For a decade, we have experienced two major waves of global popular revolts: from 2010, the Arab Spring and the major revolts against austerity in Western Europe and North America, including our Maple Spring. From 2019, a second wave manifests itself in the global mobilization of youth against climate change, popular struggles against the right in South America and the important anti-racist movement of Black Lives Matter in the United States. Nowadays, the public discussion on the left is no longer about the absence of popular resistance to neoliberalism, but rather about the strategic means so that these revolts can lead to real systemic transformations.
ideas in review
The current situation leads us to center the debate on the question of strategy, that is to say on the political struggle for an ecological and liberating socialism. Not that the theoretical and programmatic exploration of this new society is over. Not that the mortgage attached to the term “socialism” after the failures of the 20e century be lifted. There is still much to do on all these issues.
However, the debate has become a practical question, a question of struggles on the ground, because ecosocialist initiatives are multiplying.
In 2012, Jean-Luc Mélenchon, then candidate of the Left Front in the French presidential election, proposed to link ecological struggles and social struggles in a vision of rupture with capitalism and productivism in order to promote ecological and democratic planning. He called this new synthesis of socialism and ecology “ecosocialism” and incorporated it into his electoral program. In 2017, he did it again by publishing a brochure, The era of the people, which he ends with an eloquent call to ecosocialism. In 2022, Mélenchon won 22% of the votes in the presidential election and, at the head of a left-wing alliance, a remarkable score of 26% in the legislative elections. In place of choice on the program: ecological and democratic planning, inherited from the ecosocialist programs of previous years.
In 2019, Bernie Sanders and Alexandria Ocasio-Cortez of the Democratic Socialists of America launched the Green New Deal (GND), which quickly became the flagship demand of the new American socialist left. This anti-neoliberal claim can link social and climate struggles and prefigure ecosocialism. Naomi Klein will not be mistaken: she affirms in her book On Fire: The Burning Case for a Green New Deal that the GND proposed by the young American socialists expresses the aspiration to an ecosocialist and democratic vision, at the antipodes of the old industrial and autocratic socialism of the Soviet Union.
Social movements are no exception. While in 2011, the more left claimed that it was necessary to “change the system, not the climate”, the idea is becoming clearer today with an assumed anti-capitalism often followed by a call for eco-socialism.
The student strike movement launched by young activist Greta Thunberg in the fall of 2019 mobilized six million participants around the world, including a monster demonstration of 500,000 people in Montreal. Since then, Greta and her Fridays for Future movement have consistently radicalized their positions with explicit denunciations of capitalism, colonialism and racism.

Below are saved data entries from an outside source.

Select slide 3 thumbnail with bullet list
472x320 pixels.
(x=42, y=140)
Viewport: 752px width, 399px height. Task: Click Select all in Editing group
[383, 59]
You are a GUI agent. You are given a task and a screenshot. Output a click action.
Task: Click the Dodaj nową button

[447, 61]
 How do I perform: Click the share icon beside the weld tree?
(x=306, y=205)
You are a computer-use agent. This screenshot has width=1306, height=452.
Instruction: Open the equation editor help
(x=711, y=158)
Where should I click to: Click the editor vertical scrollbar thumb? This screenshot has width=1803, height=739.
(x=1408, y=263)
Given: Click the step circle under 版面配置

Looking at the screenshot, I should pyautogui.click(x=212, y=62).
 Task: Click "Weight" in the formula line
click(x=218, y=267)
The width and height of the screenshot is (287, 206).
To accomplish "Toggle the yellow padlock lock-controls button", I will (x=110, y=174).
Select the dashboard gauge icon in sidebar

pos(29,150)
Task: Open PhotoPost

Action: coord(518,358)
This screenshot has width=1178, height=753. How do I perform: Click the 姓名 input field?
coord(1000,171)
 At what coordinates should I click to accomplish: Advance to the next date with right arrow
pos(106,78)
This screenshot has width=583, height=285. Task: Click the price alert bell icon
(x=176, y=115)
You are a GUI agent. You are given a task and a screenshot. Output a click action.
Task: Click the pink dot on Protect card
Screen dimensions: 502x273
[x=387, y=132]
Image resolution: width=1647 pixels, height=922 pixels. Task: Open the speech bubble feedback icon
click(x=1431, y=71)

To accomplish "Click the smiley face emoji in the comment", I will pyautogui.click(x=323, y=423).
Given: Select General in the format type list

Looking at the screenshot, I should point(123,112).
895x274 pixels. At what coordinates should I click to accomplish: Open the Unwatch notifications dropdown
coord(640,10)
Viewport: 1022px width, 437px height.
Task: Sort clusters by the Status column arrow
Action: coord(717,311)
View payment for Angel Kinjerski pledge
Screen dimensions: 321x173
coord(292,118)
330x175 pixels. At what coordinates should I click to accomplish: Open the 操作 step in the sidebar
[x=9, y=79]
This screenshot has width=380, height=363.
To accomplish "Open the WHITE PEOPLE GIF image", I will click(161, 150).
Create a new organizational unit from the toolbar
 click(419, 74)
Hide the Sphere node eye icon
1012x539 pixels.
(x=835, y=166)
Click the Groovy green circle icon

Ecosocialist ideas often have an ancient root in popular struggles in the Global South. Thus, in Brazil, the ecosocialist influence is felt in social movements such as the Movement of the Landless, in the movements for the territorial rights of indigenous peoples, as well as in political parties such as the PSOL (Partido Socialismo e freedom). In South Africa, ecosocialist ideas have been developing since 2011 and are expressed today in a vast convergence, the Climate Justice Charter, which militates against green capitalism and for a democratic and popular transition.
The need for a global alternative to capitalism is obvious. The UN and IPCC scientists are sounding the alarm and warning that transformations are urgent if we want to avoid the irreparable. The question of the hour: the ecological and social transition.
Far from being choosy about this issue, which some consider to be a compromise with the supporters of the system, we see it on the contrary as an opportunity to reaffirm the need for an anti-systemic transition and to transform this perspective into a mobilizing demand on the ground. class and popular struggles. More than ever, a unifying and democratic ecosocialism is necessary.